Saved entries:

━━━━━━━━━━

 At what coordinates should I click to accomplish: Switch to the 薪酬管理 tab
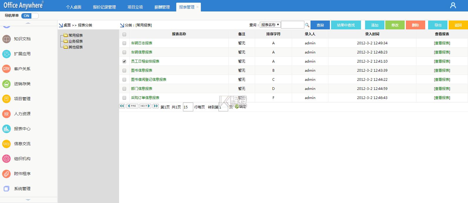162,7
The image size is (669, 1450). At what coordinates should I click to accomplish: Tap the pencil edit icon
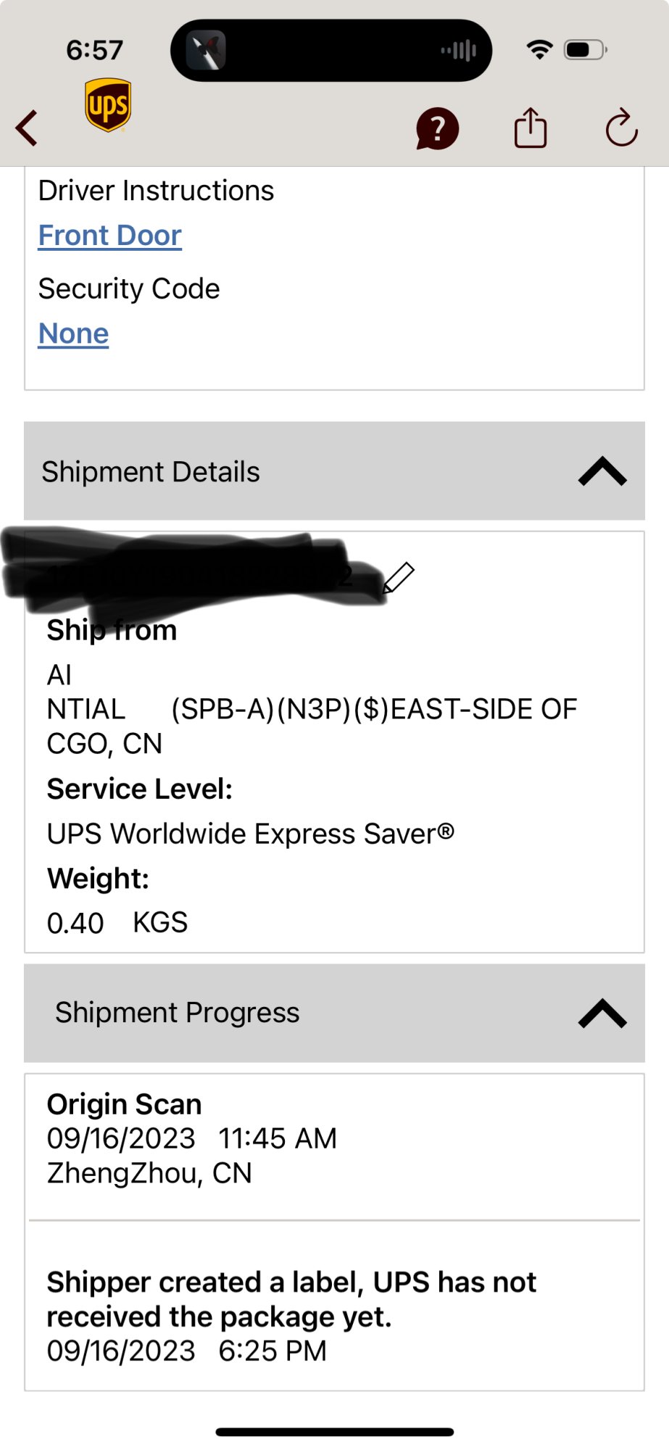pos(398,578)
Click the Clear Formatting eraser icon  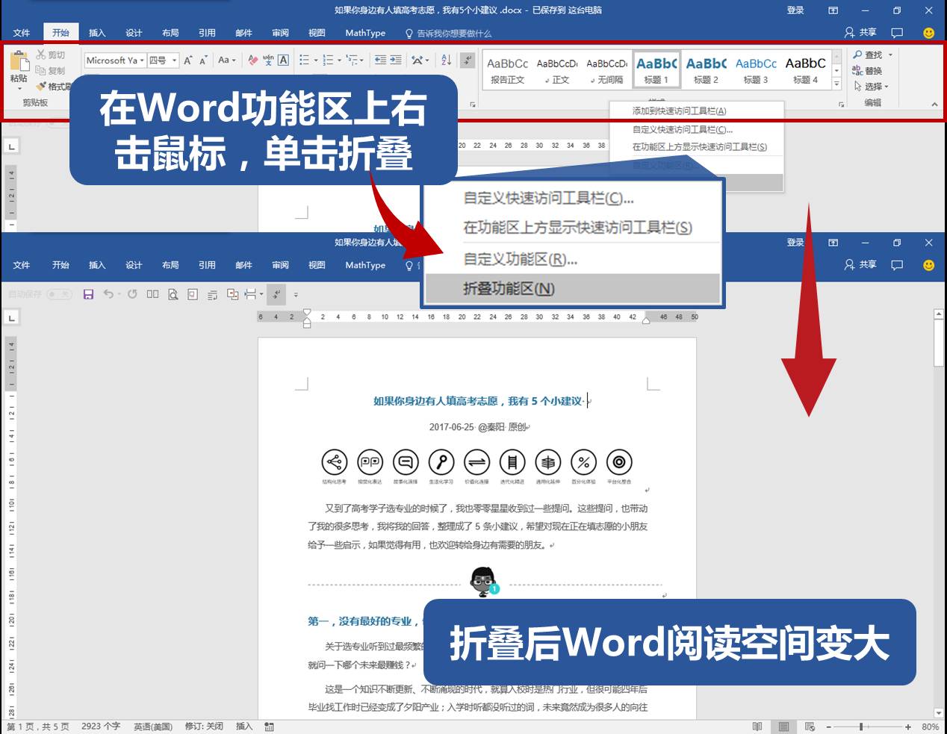(252, 60)
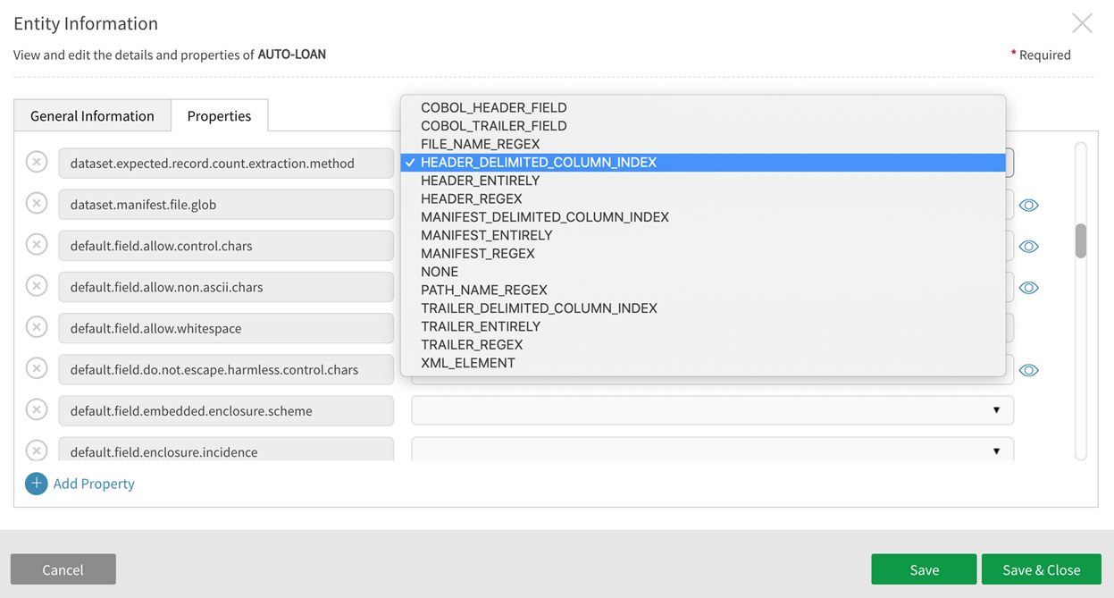Delete the default.field.allow.whitespace property

37,327
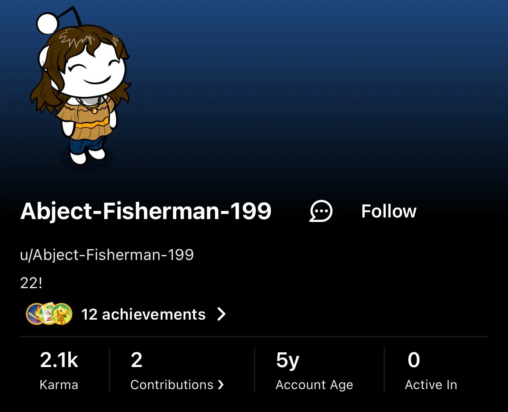The width and height of the screenshot is (508, 412).
Task: Select the Karma label
Action: click(x=59, y=385)
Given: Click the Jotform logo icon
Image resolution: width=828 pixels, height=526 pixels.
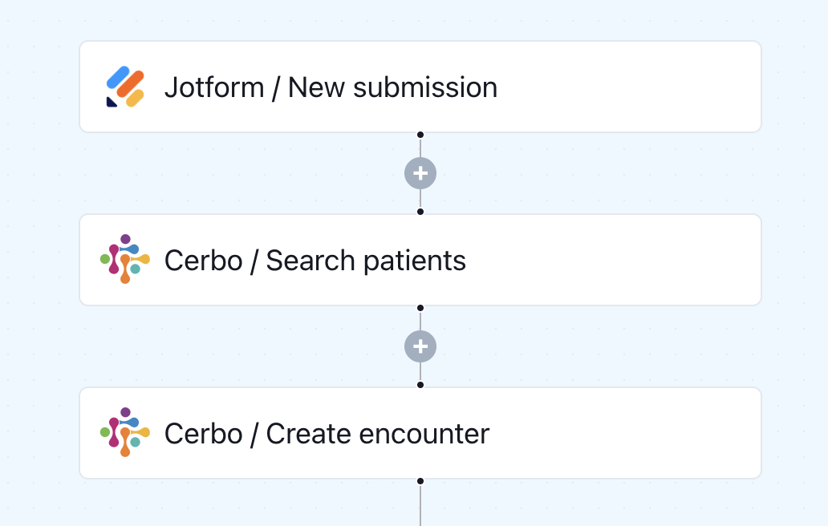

━━━━━━━━━━

## Exercise prompt:
Each line from the one bearing "Given: Click the Jotform logo icon" through the final line of the records is to be copied exactly, and no pictures are to be included.

## Solved exercise:
Given: Click the Jotform logo icon
Image resolution: width=828 pixels, height=526 pixels.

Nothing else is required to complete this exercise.